* **WORK REQUEST**
Copy the records below in full and leave every image out of the copy.
___ AVAILABLE DATA ___
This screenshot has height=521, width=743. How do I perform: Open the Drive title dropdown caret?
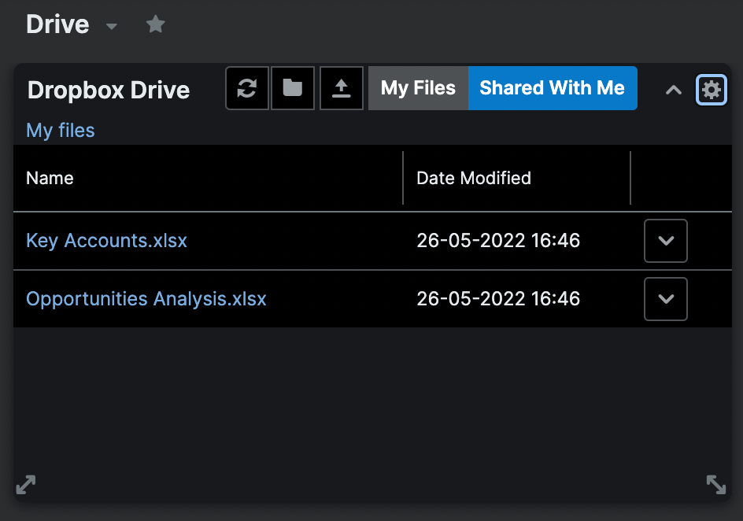pyautogui.click(x=111, y=26)
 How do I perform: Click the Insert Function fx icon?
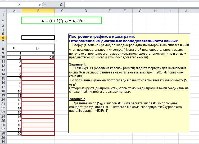tap(61, 5)
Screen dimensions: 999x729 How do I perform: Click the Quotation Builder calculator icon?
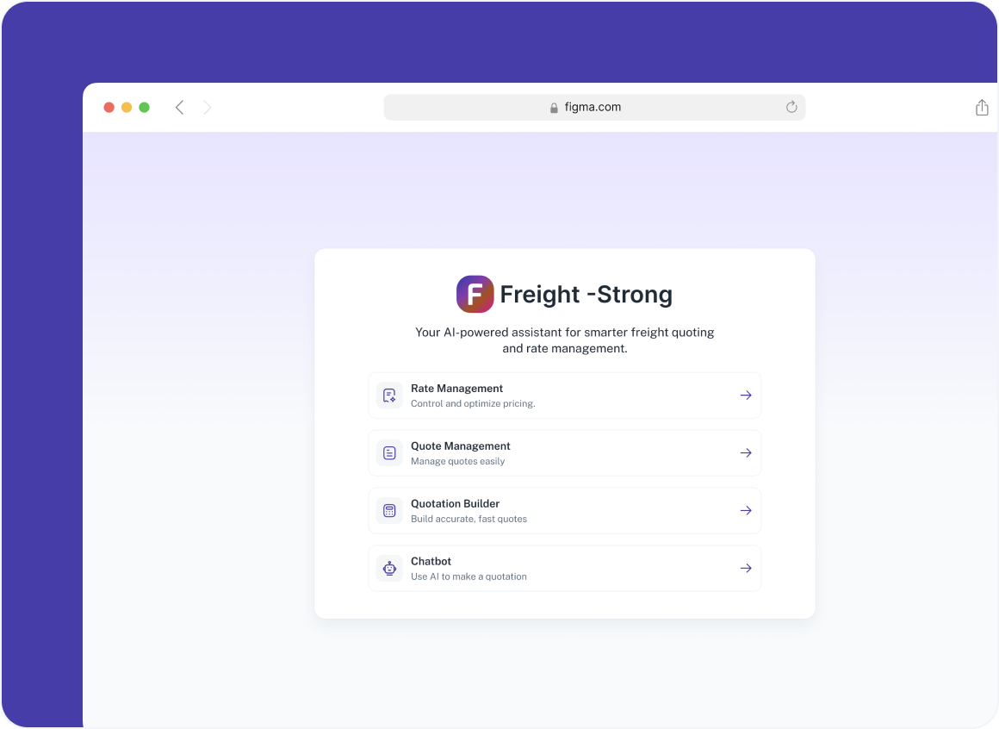389,511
___
* **TASK RESULT**
This screenshot has height=521, width=743. How do I perform: Open the Drive title dropdown caret?
pyautogui.click(x=111, y=26)
 How do I perform: Click the Insert Function fx icon?
tap(61, 5)
Screen dimensions: 999x729 How do I perform: Click the Quotation Builder calculator icon?
389,511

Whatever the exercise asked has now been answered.